方法分别用2.5 g/L(AR 2.5 g/L组)、5.0 g/L(AR 5.0 g/L组)和7.5 g/L(AR 7.5 g/L组)川乌提取物处理HUVECs(购自中国科学院上海细胞库),对照组(Con)未行川乌提取物处理。将微小RNA(miRNA,miR)-NC(miR-NC组)、miR-589(miR-589组)、anti-miR-NC(anti-miR-NC组)和anti-miR-589(anti-miR-589组)分别转染至HUVECs中;将anti-miR-NC、anti-miR-589、pcDNA3.1、pcDNA3.1-蛋白激酶B1(Akt1)转染至HUVECs细胞后用5.0 g/L的川乌提取物处理,分别标记为AR 5.0 g/L+anti-miR-NC组、AR 5.0 g/L+anti-miR-589组、AR 5.0 g/L+pcDNA3.1组和AR 5.0 g/L+pcDNA3.1-Akt1组。噻唑蓝(MTT)法检测各组细胞增殖;流式细胞术检测细胞凋亡;实时定量反转录聚合酶链反应(RT-qPCR)检测miR-589的表达水平;蛋白质印迹法(Western blot)检测蛋白表达;双荧光素酶报告基因检测实验检测miR-589和Akt1的靶向关系。两组间比较采用t检验。多组间比较采用SNK-q检验。

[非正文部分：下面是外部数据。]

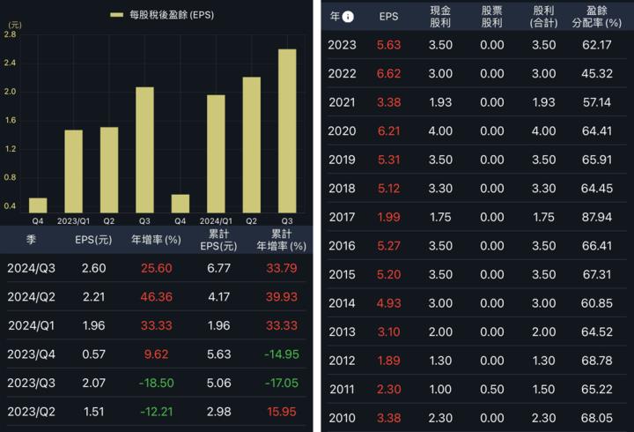Tap the 2023/Q1 bar in the chart
Screen dimensions: 634x432
coord(73,171)
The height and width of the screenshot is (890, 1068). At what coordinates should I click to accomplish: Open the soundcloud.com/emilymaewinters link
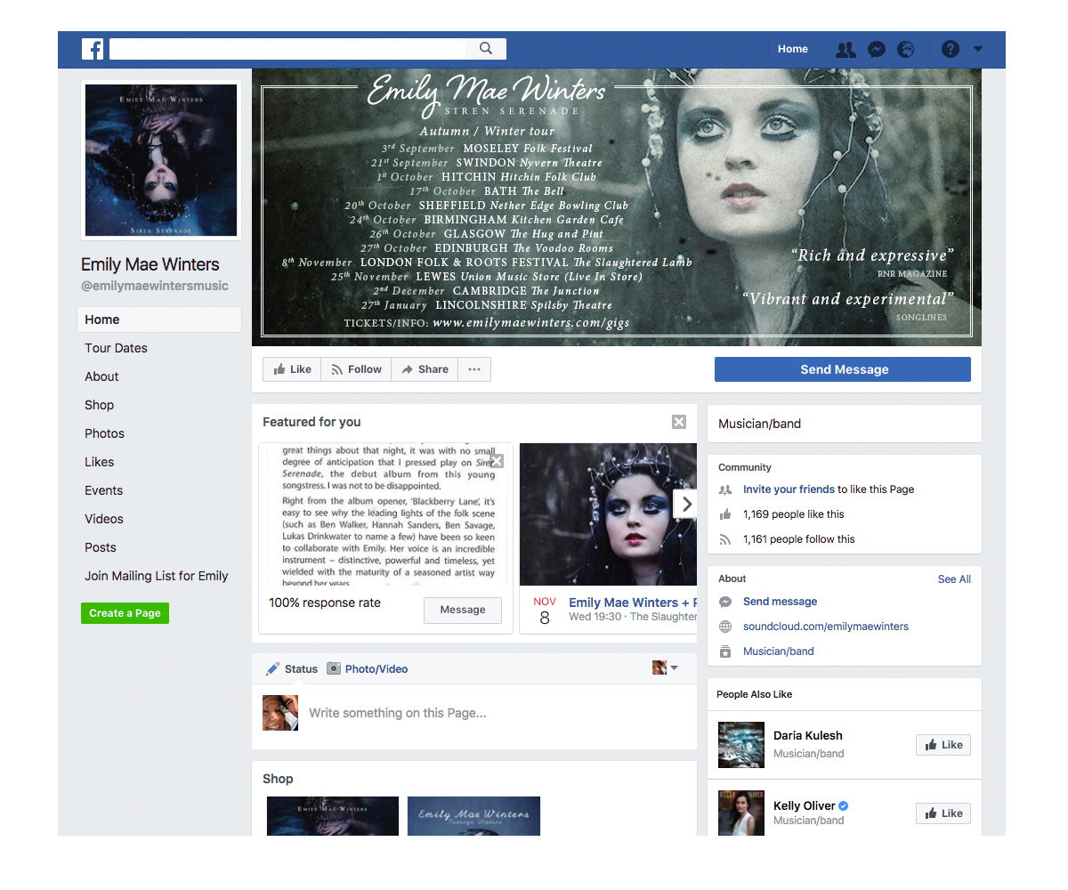(826, 627)
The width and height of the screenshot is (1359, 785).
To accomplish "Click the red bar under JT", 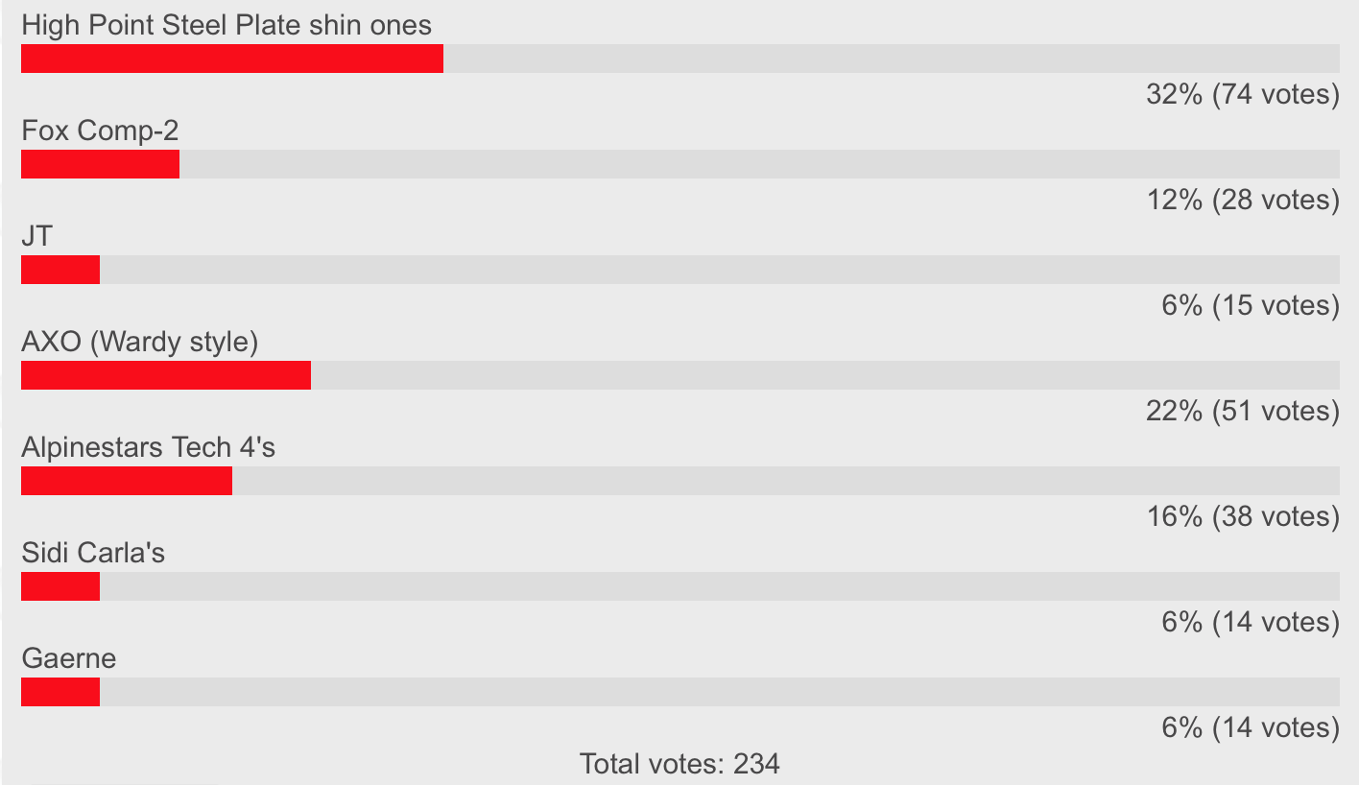I will [60, 270].
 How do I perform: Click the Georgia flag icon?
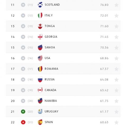(x=40, y=37)
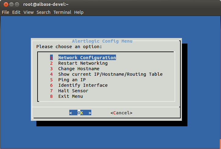Select the Identify Interface entry
221x149 pixels.
pyautogui.click(x=83, y=85)
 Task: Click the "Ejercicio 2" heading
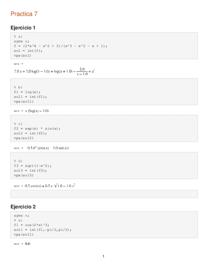click(23, 207)
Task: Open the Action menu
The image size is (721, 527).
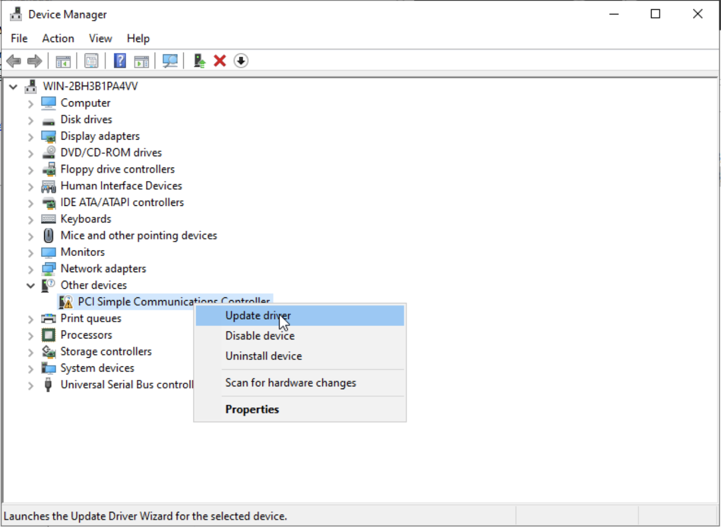Action: coord(58,38)
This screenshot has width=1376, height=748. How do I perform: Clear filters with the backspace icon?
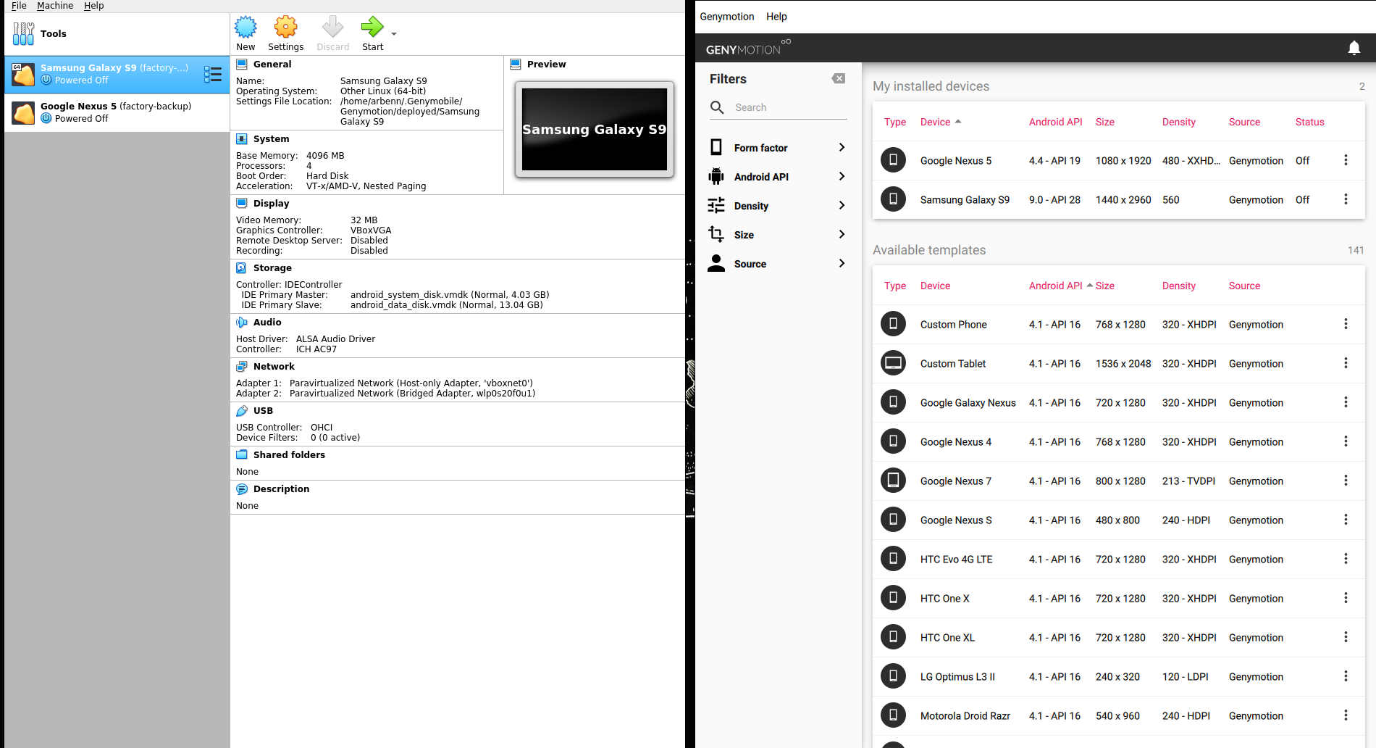pos(839,78)
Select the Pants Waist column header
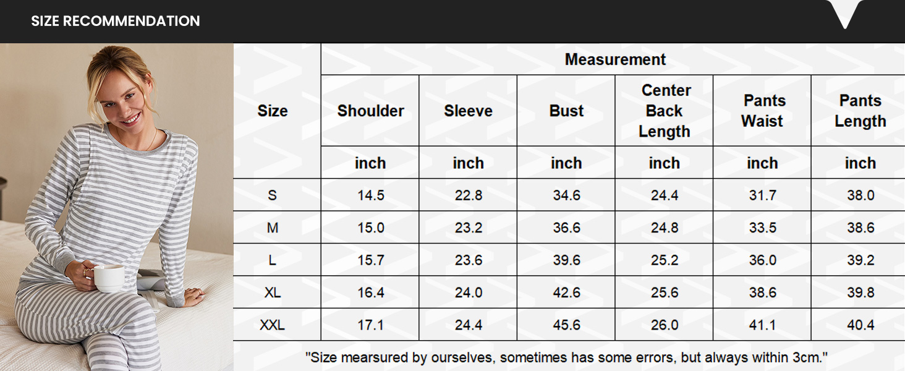The width and height of the screenshot is (905, 371). point(762,111)
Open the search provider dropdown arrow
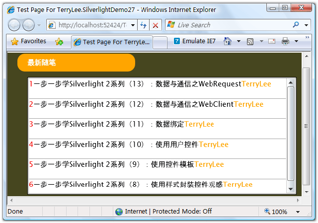 click(308, 25)
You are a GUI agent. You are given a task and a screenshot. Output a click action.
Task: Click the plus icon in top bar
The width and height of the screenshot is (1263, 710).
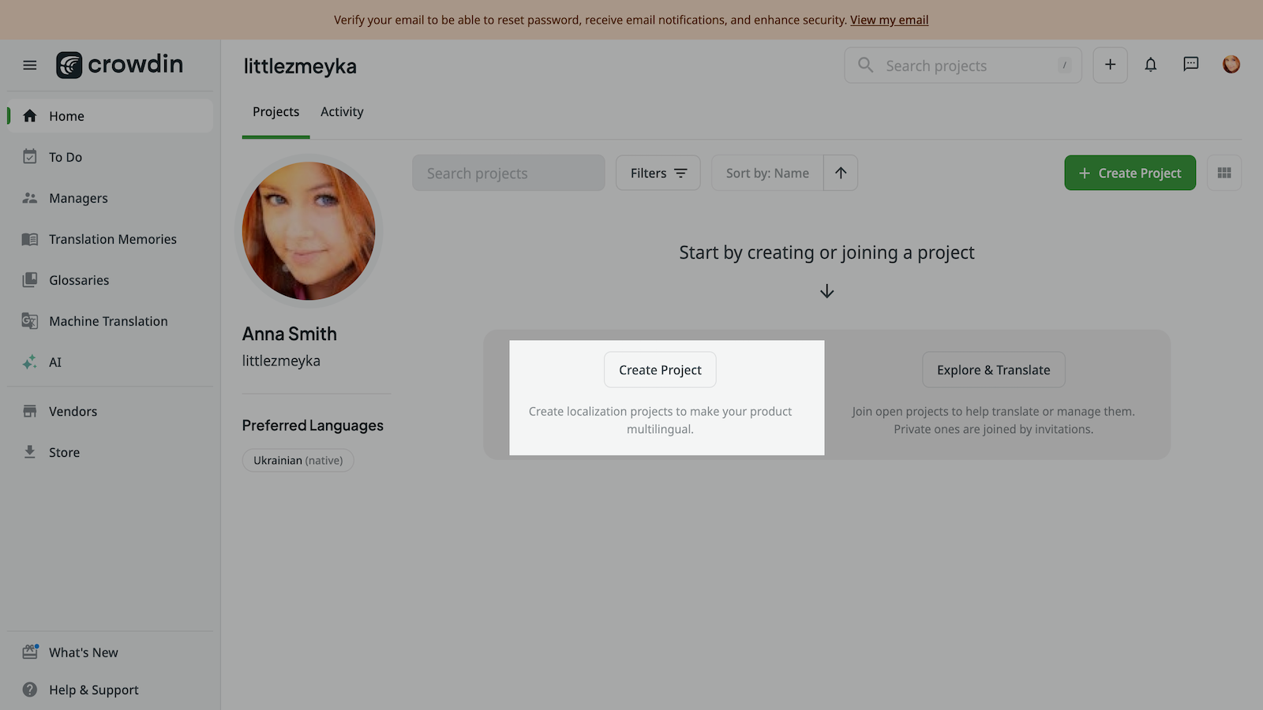click(1110, 65)
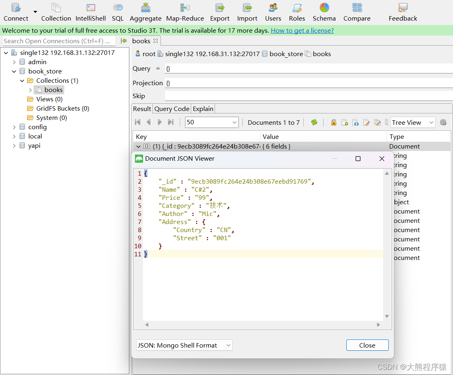Image resolution: width=453 pixels, height=375 pixels.
Task: Click the Edit Document pencil icon
Action: (x=367, y=122)
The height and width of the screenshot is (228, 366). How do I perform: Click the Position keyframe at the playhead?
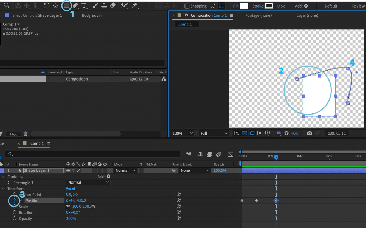276,200
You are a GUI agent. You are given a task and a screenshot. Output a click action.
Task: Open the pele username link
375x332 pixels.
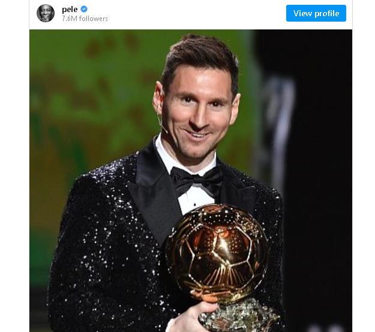70,9
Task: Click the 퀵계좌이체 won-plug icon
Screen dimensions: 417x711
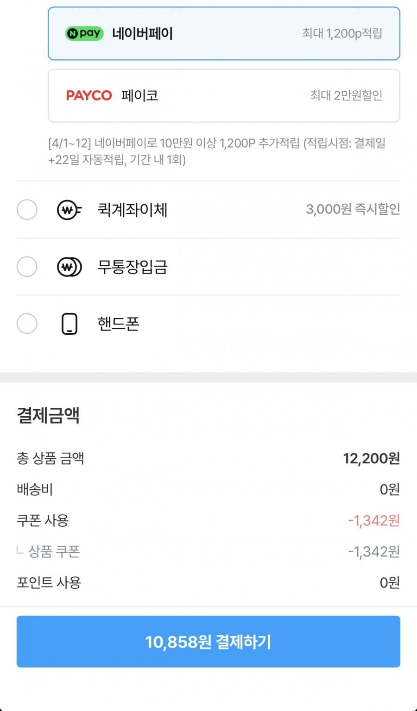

结果不同浓度川乌提取物组HUVECs细胞增殖活性、细胞周期蛋白(Cyclin) D1、B细胞淋巴瘤/白血病-2(bcl-2)和miR-589表达均显著低于Con组(F=107.822、86.321、136.234,P<0.05),凋亡率、p21和bcl-2相关X蛋白(bax)蛋白表达显著高于Con组(F=95.875、124.365、107.541,P<0.05)。miR-589组HUVECs增殖活性、Cyclin D1和bcl-2蛋白表达显著高于miR-NC组(t=15.358、31.109、8.971,P<0.05),凋亡率、p21和bax蛋白表达显著低于miR-NC组(t=23.124、21.175、11.364,P<0.05),抑制miR-589表达可逆转川乌提取物对HUVECs增殖和凋亡的作用。miR-589可靶向调控Akt1的表达。
结论川乌提取物可抑制HUVECs增殖并促进细胞凋亡,可能与调控miR-589/Akt1有关。